Illustration by Nico Orgain

Earl Sweatshirt’s music has always revolved around depression, anxiety, frustration, and death, through the tone of the lyrics and many of the instrumentals.  This was epitomized by his last release I Don’t Like Sh*t, I Don’t Go Outside (IDLSIDGO). It has been more than three years since we last heard an album from rapper/producer Earl Sweatshirt, which is not altogether surprising considering that he often points to his career and earnings as exacerbating his social issues. On IDLSIDGO he addresses this by saying, “My family problems shrunk and widen with the bumps in my personal finance.” It would appear that letting up the pedal on his career wouldn’t hurt. The pedal was put to the floor when Earl broke onto the scene as part of Odd Future in the early 2010s, when he was only 16 years old. He stood out on his first mixtape, Earl, for his super tight rhyme schemes and vivid lyricism. His content was often scummy, seedy and full of harsh sarcasm, which was heightened by his ability to be so graphic. His style expressed an influence from the rapper and producer MF DOOM  through his tendency to rhyme every word in a bar with every word in the next, crafting bizarre punchlines built on obscure references. He had a dark sense of humor, comparable to early Eminem, mostly focusing on gore, violence and sexual frustration.

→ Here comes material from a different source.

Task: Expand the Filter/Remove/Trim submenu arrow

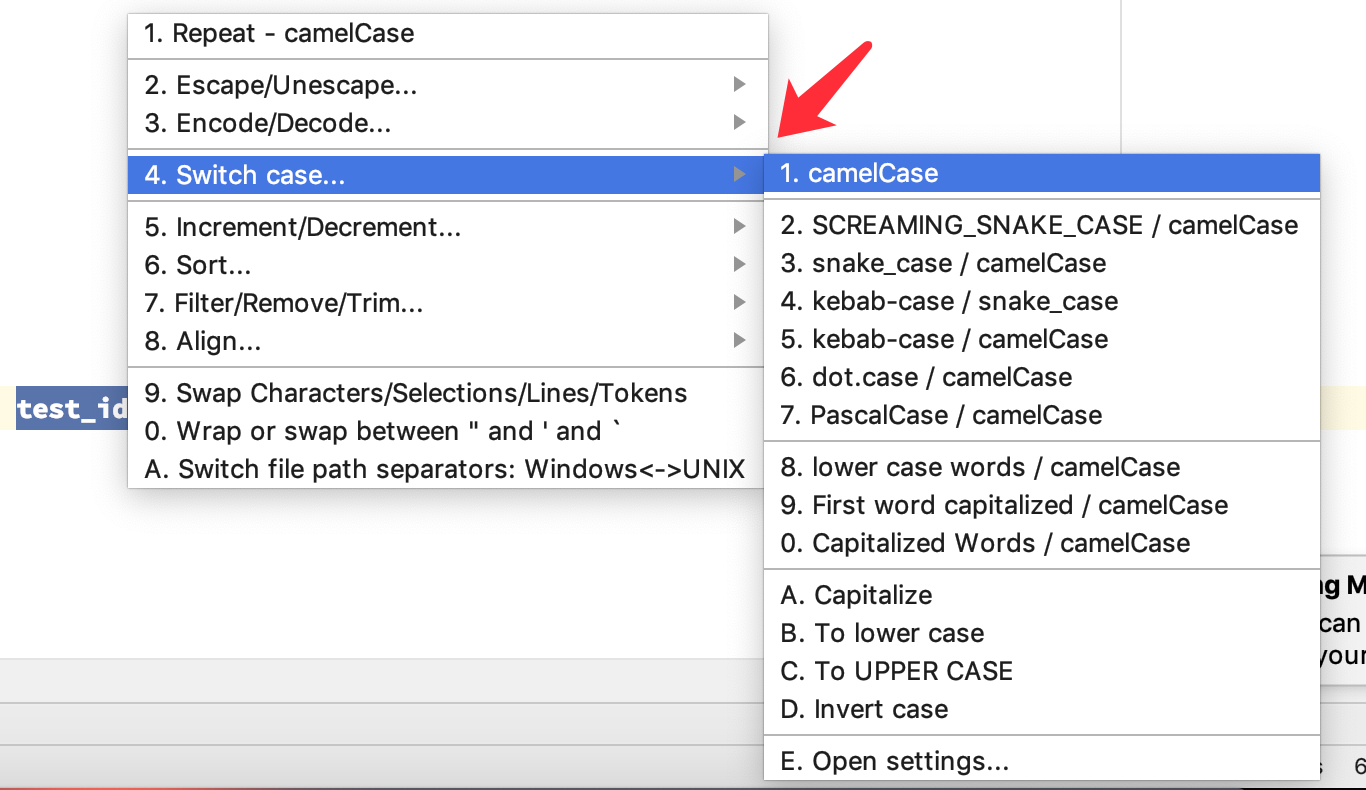Action: 740,302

That was eight years ago though, and since then Earl’s style and sound has been under constant construction. It’s apparent in each new showcase how little he seems attached to any one style. He’s gradually grown apart from his MF DOOM sound as rhymes have become less central and his Eminem influence has faded as his music shifted focus. This has been replaced by less rhyme density but often harder hitting lines more closely tied to Earl’s personal struggles and those of the people around him. He seems to be moving away from dramatic and inflammatory lyrics and towards more honest and personal ones.

In IDLSIDGO, many of the lyrical bells and whistles heard on his early work have disappeared, the production is darker, heavier, and more low-fi, and Earl seems to be rapping closer to home, opening up his personal wounds to the world.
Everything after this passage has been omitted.